Segment Start: RECORDED INFORMATION

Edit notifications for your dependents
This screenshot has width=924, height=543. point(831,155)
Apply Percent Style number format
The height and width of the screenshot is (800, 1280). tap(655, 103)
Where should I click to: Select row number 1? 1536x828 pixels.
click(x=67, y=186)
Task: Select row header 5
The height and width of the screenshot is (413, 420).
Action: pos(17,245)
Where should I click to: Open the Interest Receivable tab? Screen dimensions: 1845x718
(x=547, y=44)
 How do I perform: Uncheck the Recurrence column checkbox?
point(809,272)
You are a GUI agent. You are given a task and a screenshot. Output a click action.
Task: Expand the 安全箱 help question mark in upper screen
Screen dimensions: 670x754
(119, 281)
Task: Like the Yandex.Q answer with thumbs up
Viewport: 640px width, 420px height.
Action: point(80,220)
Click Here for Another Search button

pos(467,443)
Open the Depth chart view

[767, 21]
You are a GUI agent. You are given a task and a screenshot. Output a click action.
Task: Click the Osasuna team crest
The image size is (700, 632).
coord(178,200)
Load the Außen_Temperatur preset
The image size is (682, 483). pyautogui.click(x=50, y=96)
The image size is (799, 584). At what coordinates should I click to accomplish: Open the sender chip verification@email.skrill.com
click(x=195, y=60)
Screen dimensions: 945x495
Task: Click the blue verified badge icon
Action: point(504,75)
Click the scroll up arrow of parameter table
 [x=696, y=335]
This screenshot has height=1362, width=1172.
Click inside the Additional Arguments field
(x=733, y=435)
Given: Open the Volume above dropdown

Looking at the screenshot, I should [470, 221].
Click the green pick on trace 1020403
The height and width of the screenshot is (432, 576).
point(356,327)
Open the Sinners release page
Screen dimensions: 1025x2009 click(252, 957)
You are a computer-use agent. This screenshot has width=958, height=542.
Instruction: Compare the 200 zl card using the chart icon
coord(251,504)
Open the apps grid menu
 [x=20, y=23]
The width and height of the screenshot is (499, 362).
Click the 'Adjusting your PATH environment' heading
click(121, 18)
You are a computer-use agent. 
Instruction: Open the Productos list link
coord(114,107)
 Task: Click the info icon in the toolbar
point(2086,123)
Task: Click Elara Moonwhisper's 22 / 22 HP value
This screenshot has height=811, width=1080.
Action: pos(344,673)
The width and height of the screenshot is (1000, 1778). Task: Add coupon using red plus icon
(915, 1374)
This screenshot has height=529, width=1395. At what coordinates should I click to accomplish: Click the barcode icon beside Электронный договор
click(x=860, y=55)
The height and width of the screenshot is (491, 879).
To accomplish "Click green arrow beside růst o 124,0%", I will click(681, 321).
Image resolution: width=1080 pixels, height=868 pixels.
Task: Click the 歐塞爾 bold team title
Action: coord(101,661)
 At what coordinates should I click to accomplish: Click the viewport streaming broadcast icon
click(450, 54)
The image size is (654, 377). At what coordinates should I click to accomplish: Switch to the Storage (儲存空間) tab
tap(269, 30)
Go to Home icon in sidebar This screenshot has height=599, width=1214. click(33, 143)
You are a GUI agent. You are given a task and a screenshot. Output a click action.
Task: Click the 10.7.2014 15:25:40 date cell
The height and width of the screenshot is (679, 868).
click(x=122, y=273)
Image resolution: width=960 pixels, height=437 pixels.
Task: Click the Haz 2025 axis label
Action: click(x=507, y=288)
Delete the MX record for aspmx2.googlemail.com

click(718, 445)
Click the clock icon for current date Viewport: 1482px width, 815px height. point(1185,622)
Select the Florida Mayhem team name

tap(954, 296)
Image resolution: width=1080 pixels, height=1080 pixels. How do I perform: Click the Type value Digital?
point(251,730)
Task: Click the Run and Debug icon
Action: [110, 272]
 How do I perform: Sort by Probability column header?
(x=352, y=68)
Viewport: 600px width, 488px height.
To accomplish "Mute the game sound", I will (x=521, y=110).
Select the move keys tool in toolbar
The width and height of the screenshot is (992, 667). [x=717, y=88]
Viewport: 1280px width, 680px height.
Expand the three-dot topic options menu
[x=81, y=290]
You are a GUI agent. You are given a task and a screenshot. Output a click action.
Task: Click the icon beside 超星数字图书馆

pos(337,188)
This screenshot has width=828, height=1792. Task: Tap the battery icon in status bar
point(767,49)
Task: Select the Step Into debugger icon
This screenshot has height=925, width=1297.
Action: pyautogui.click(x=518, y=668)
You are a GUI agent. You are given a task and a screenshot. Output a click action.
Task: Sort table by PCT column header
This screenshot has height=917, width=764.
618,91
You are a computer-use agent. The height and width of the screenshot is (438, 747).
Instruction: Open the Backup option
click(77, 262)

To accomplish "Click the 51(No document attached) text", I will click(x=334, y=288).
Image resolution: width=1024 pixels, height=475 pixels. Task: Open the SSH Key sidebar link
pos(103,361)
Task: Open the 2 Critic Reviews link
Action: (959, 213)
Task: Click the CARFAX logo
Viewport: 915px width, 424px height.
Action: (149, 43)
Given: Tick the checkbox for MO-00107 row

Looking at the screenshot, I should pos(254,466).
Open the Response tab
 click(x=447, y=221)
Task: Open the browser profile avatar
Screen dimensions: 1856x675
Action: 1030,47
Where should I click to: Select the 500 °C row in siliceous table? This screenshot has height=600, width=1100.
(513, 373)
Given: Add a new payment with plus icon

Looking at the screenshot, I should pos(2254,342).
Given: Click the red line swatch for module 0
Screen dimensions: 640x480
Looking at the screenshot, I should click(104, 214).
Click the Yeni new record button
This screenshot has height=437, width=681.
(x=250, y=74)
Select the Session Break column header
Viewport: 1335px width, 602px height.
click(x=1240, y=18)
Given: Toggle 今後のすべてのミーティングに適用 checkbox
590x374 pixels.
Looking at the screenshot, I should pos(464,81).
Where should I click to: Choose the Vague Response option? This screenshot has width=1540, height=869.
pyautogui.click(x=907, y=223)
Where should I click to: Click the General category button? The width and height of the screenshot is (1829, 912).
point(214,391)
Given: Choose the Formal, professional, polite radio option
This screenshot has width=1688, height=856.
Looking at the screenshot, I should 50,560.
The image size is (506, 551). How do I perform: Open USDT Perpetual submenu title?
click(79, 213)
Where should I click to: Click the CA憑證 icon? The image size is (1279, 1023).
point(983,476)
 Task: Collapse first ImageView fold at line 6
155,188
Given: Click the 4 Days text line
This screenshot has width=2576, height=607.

Segment End: RECORDED INFORMATION

• _WHAT YOU ARE ASKED TO DO_
Return each line among the entries that holds the word "computer".

• _TASK RESULT_
You are a computer-use agent. This screenshot has width=958, height=542.
You are a computer-use agent. 
You are a computer-use agent. The height and width of the screenshot is (438, 747).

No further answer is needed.